Cough. "Excuse me but why would people want to write about an old wizard and King Arthur? That's like writing about you and Dumbledore."
"Oh God, stop! It's not about the real Merlin and King Arthur. It's based upon a Muggle show on the telly. They're the same age and Merlin is Arthur's manservant."
"Fuck me. That's blasphemy. How dare them make-up stories based upon Merlin! Just because Arthur is some hot blond and Merlin has ears that are perfect for holding while..."
...
"Perfect for what, Draco? OMG I hate you! You're reading about them too! Aren't you?"
"Er, Potter, mind if I have a shot of the Ogden's?"
"Sure. Go ahead, traitor."
"Harry, I'm not a traitor. I was just interested in what the hype was about. Come on, babe, don't be sad. We're still more popular."

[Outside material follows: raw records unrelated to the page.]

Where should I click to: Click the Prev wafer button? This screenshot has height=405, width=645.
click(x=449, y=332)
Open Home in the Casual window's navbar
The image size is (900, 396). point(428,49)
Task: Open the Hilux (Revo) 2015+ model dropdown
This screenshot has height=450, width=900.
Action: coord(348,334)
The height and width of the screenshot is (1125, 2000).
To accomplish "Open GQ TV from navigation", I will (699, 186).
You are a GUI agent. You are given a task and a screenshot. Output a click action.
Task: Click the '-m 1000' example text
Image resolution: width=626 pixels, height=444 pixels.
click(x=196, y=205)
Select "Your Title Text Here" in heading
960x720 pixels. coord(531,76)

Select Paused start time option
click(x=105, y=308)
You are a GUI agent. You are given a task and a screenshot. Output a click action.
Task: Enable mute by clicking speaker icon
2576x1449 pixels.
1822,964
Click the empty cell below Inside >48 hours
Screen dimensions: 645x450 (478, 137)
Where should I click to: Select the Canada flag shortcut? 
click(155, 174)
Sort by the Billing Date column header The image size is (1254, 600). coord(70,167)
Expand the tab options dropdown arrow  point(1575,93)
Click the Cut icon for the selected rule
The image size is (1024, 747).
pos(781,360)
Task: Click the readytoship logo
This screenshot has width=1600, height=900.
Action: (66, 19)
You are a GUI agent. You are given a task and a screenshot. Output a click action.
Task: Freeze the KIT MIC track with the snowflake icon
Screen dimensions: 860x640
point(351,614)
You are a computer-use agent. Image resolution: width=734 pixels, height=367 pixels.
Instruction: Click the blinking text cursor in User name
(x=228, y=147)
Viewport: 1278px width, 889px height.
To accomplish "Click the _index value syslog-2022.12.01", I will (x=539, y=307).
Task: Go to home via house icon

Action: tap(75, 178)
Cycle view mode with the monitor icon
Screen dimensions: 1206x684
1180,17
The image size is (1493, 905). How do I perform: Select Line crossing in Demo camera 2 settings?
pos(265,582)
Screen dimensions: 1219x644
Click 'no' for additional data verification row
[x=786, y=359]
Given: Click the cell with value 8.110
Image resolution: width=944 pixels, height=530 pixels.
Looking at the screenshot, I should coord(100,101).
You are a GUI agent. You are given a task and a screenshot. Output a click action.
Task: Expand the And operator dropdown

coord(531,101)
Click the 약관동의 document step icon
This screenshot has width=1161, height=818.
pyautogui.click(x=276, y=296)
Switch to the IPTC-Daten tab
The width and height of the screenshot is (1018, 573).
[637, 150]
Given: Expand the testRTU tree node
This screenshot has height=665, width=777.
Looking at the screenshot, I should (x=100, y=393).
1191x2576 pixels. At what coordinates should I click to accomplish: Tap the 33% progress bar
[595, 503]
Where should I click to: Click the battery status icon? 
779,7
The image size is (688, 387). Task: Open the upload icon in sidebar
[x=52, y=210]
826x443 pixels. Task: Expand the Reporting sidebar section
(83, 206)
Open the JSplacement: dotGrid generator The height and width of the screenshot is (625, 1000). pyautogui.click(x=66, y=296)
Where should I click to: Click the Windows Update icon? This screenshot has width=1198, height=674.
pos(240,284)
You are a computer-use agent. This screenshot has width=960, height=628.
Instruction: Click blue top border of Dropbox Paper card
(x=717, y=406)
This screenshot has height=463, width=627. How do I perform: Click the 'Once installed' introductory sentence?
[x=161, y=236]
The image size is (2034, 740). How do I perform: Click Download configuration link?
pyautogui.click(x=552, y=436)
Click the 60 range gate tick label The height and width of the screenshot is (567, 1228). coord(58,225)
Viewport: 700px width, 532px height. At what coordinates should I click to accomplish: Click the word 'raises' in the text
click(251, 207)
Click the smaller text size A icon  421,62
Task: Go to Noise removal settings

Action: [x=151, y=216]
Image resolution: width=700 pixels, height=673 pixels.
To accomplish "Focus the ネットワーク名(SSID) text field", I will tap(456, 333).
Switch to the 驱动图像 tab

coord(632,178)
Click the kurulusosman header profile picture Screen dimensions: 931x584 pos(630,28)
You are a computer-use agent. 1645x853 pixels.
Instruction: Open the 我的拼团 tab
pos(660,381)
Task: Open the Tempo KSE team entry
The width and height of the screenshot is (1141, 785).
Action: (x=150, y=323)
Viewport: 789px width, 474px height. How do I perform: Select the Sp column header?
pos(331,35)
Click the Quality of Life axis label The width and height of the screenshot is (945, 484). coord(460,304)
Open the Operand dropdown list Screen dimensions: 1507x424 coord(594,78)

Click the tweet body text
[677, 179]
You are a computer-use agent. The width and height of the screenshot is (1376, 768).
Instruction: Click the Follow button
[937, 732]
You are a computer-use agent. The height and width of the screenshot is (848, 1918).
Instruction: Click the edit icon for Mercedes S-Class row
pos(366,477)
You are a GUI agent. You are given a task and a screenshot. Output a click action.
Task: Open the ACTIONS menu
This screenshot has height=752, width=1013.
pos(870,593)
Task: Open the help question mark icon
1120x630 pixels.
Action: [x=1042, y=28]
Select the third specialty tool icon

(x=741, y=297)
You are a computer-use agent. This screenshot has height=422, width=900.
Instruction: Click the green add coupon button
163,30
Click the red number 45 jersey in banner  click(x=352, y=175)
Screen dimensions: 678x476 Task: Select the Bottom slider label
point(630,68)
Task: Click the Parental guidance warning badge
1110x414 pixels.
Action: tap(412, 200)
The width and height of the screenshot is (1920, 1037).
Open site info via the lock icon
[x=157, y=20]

"Hey, you told me not use pet names."
"In fic. It's okay when we're at home by ourselves."
"Really? So you won't frown if I call you sweetheart?"
"Ack! Yes, I'll frown and hex your arse. 'Babe', 'hun', or 'love' are okay. Darling and sweetheart are not."
"But none in fic."
"Right, none in fic."
"Okay."
"Okay."
"So are you feeling better now?"
"A little. Still don't like the idea that they think we're old. I mean seriously, Draco, have you seen what we're going to look like when we're thirty-eight? You've got some scraggly chin hair thing going on. And I look like some frumpy old-man."
"No! What? I'll resemble my father. You know, long hair tied back, nice cape, some leather-riding boots. You'll be running around in your Head Auror uniform, making me want to molest you when you get that look of authority...Why are you shaking your head?"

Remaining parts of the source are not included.